I too agree that going to targeting CIELab values is better than basing a system on matching the Pantone guide which has been changeable over time.

 

By Paul Lindstrom on Oct 17, 2012

Your work practices is from what I understand what many many printers do. It works, sort of, but it's time for a better, more transparent way, to communicate spot colours.

 

By Erik Nikkanen on Oct 17, 2012

Yes, but part of the problem with spot colours has been that customers referred to the Pantone guide. It was historically the issue about referring to a printed guide, that could vary from edition to edition and from other printed Pantone chips that introduced some problems.

I seem to remember that Pantone in the past did not want to commit to a Lab number because they said that their system was ink formula based.

I agree that if one can get the final customer to agree on a Lab target value and not go by the printed Pantone guide, then that would make it easier for the producer.
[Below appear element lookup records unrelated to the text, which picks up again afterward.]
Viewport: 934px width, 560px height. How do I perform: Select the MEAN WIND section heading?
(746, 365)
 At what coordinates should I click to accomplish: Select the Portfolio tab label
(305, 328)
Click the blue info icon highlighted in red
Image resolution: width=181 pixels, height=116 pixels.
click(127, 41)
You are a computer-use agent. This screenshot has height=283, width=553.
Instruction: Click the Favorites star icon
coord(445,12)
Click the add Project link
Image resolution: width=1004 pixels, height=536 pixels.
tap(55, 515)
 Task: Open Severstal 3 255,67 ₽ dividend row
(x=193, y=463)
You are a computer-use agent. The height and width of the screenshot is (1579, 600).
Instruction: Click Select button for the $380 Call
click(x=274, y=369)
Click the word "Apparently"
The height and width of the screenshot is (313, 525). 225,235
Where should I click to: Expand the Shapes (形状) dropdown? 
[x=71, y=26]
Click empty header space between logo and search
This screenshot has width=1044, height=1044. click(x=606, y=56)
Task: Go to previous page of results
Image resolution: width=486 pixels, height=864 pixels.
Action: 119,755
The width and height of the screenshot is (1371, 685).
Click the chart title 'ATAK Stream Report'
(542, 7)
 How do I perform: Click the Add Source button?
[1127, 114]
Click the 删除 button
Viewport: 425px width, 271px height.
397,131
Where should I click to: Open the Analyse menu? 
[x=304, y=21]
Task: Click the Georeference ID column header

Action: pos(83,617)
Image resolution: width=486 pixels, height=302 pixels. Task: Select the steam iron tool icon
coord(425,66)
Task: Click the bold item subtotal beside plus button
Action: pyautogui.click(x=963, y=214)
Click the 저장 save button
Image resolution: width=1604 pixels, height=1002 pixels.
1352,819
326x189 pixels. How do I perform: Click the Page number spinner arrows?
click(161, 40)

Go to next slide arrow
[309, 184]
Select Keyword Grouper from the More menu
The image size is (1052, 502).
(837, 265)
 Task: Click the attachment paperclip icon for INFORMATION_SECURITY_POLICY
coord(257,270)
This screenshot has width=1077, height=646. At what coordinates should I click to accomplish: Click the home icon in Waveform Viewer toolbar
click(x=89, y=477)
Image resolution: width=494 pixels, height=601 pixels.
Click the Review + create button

But people like to see a reference since they can't see a Lab value.

If you can get customers to agree on the Lab values and not go back to the printed reference and have them say, "I don't care about the Lab values, I want this colour", then that would be good.

Is this more about educating the customer?

If in the past the print of a solid from different plants and different processes did not match, it seems more like a management problem than a process problem since there has always been the capability to get a reasonable match to much of the Pantone guide irrespective of process.

If one is aiming at a specific Pantone guide ink or to a Lab value, one still has to go through the effort to make the proper ink formula for the substrate. It is not such a big problem when you have skilled people doing the matching.

Things are in transition in the industry and the selection of spot colour is just one of them. If a customer asks a printer for a spot colour with a Lab number and the printer says he can do that, what do you need Pantone for? That could be part of the transition.

 

By Paul Lindstrom on Oct 18, 2012

Education is key here, not only educating the customer. You indicate that it's fairly easy to establish the target aim values for the spot colours, but my experience from when auditing printers, and teaching applied colour management, is that many prepressoperators, and press operators, struggle with applied colour management on this level.

And when deciding on a target Lab values for a spot colour, you also need to agree on a reasonable tolerance for both deviation and variation. Again, this is not always properly understood. But we'll get there eventually.